Sunday, August 08, 2010

Blessings

Lately, I've been pretty down with a lot of things to think about. It's the last year of high school, SPM year, and the BIG, stressful decisions to make in life coming next year.

I remember a lot of things. Little things, big things, happy moments, proud moments, meaningful moments... I keep them deep in my heart. I guess that's why I always find myself constantly needing reminders of these things I hold dear. There's so many things in my mind now that's making me feel differently. And I think I know the main reason of why I've been down - I've been missing those things.

I would be lying if I said I wasn't jealous seeing my friends having their birthdays celebrated by other friends. Cards signed by all your friends, friends pooling in money to buy presents, singing birthday songs in different languages... Of course I had expectations on my birthday. and truthfully, my 17th birthday had affected me in some way. All I wish for was to at least be able to leave with sweet memories. It was a Sunday on 4th April this year. It was Sports Day, and I was there. My last birthday with my high school friends, but nothing to remember it by.
I can't exactly be pointing fingers and blaming my friends for not building that memory for me. Everyone has been so caught up with life this year, so busy, and sometimes things would slip everyone's mind. I admit I'm sometimes careless too.
So, before I forget:
Thanks to all my friends for the 4 great birthdays you've shared with me in high school
Thanks JC for the birthday cake in 2008 - for giving me the chance to celebrate in class, to cut my own birthday cake and distributing it to my friends, all for the first time (sounds stupid, but it meant a lot, really)
Thanks Anthea, Nurul, Ili, for going crazy with me and celebrating 2009 and 2010 with me at Subang Parade and Sunway Pyramid, love you girls :3
Thanks everyone for all the birthday cards I've ever received! Anthea, Sarah, Melissa, Tara, Reuben... everyone.
I really missed those moments.

I used to commit myself in everything I could get my hands on because the experience and the people made it an enjoyable experience. It's rewarding when you see how your efforts were able to change things and touch people. Being in it for awhile, it does wear me out, and sometimes, we need someone to remind us again why we put ourselves through the hassle. I'm glad to say that finally, my efforts were somewhat recognized.

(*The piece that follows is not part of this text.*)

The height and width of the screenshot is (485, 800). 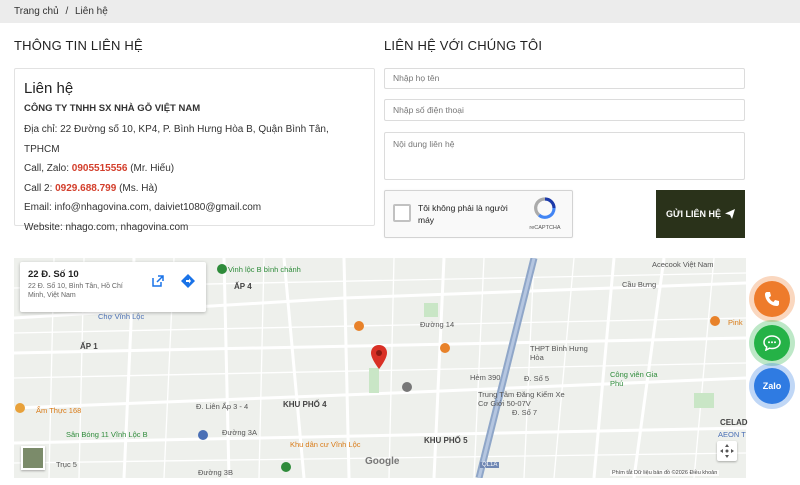 I want to click on website-line: Website: nhago.com, nhagovina.com, so click(x=106, y=227).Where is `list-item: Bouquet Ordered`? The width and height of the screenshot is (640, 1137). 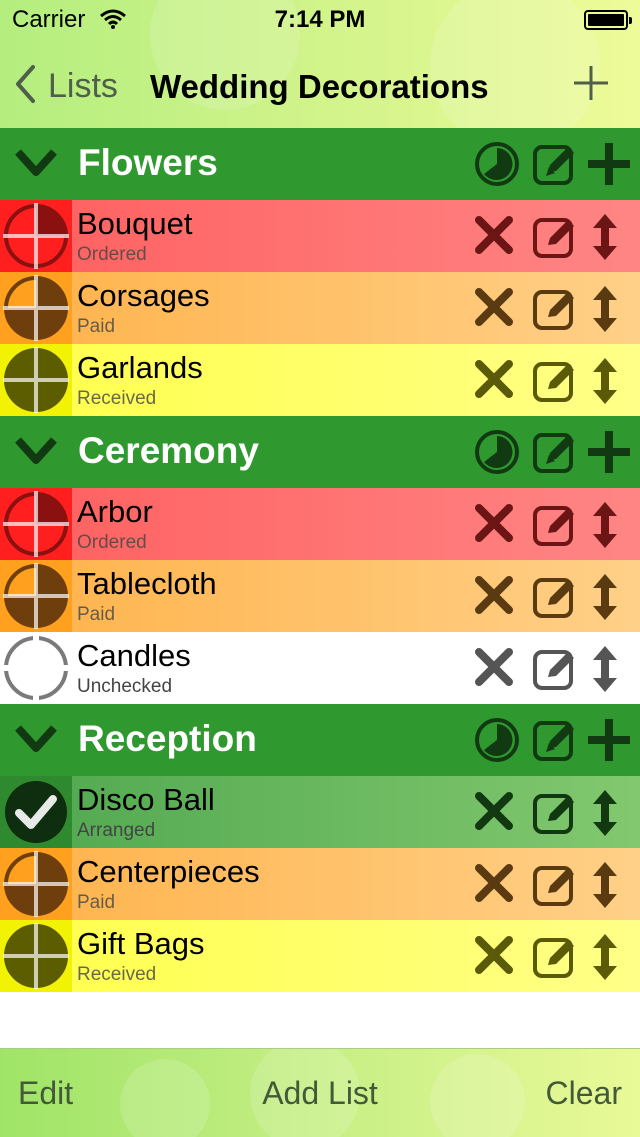 list-item: Bouquet Ordered is located at coordinates (320, 236).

Last Saturday, 31 July, the school has named me "Tokoh Murid". I'm genuinely surprised and flattered, and ecstatic that I managed to make my mum so incredibly proud of me. I often take her compliments for granted, as they were rare and drowned in her naggings and other harsh and frequent opinions about me. After all the crap that has happened lately, I'm unable to fully bask in the glory of my huge win. That is when I realized how much these things really meant to my family, especially my mum. Although she has constantly used this win as an excuse to remind me of the family's expectations in my SPM, my family was the one who gave me the chance to celebrate this.
Mummy, if you're reading this, thank you for being with me through this time. Typing this down, I think we've became pretty close the past few days, and I'm really really happy that my hard work, this award, has made you become my friend.

It's impossible to turn back time. And like Debbie once said, no matter what the condition, you can never capture the same picture with the same angle, same expression, same lighting. (or something like that) I really missed what used to be, when we had no worries and played childish games, and laughed madly over the stupidest things. I think I've sometimes forgotten how to smile because I'm missing those days. So I hope that I'll be able to carry these memories with me, but make new moments with all of you so I'll never forget how to smile.

And please kindly do remind me if my blessings I've forget.

My life is filled with blessings
Abundant like the air
I've a little bit of everything
And a lot of love to share

I have all my friends to thank for
And I've nothing to regret
So please kindly do remind me
If my blessings I forget

There are days of joyous laughter
Of simple endless fun
There are times of childlike wonder
It's as if, life's just begun

I must thank the happy faces
Of the people that I've met
And please kindly do remind me
If my blessings I forget

While these blessings come and go
There'll be times when I'm alone
So I'll thank my friends and family
For the love they've always shown

My life is filled with blessings
How much I'll never know
They have soothed my times of trouble
They have helped me learn and grow

So I think it's now the right time
To return these deeds of love
And become a shining blessing
To one and all and all above

I'll become a shining blessing
To one and all and all above

~ i.gemz (Rainbow of Blessings) - "Blessings"
(my new "sure cry" song from i. gemz after "My Beautiful Friend")


Quote of the Day: "Wrinkles should merely indicate where smiles have been" - Mark Twain, Following the Equator.